§ **Brief**: Starting at the line containing "You are a GUI" and ending at the end of the rows, reproduce those lines with "pushpin" changed to "thumbtack" and everything else left as is.

§ **Given entries**:
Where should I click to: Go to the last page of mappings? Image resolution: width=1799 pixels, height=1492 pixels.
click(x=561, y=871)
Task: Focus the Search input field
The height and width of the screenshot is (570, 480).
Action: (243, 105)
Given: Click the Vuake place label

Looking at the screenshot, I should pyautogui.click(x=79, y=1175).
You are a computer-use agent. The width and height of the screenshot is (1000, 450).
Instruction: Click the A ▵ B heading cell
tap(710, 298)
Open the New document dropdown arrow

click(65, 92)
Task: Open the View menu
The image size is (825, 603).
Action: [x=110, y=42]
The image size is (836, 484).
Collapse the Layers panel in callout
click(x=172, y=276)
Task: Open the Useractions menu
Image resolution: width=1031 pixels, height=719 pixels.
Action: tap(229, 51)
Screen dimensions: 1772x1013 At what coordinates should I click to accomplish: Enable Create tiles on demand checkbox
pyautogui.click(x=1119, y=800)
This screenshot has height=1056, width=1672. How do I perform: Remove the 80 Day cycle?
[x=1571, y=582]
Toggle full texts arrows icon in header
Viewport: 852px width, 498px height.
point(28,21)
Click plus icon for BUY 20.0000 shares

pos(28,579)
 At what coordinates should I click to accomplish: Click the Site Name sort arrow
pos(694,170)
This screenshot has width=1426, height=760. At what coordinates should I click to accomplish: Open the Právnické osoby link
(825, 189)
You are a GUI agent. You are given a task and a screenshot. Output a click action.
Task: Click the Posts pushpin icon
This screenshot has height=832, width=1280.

§ **The output**:
You are a GUI agent. You are given a task and a screenshot. Output a click action.
Task: Click the Posts thumbtack icon
This screenshot has height=832, width=1280.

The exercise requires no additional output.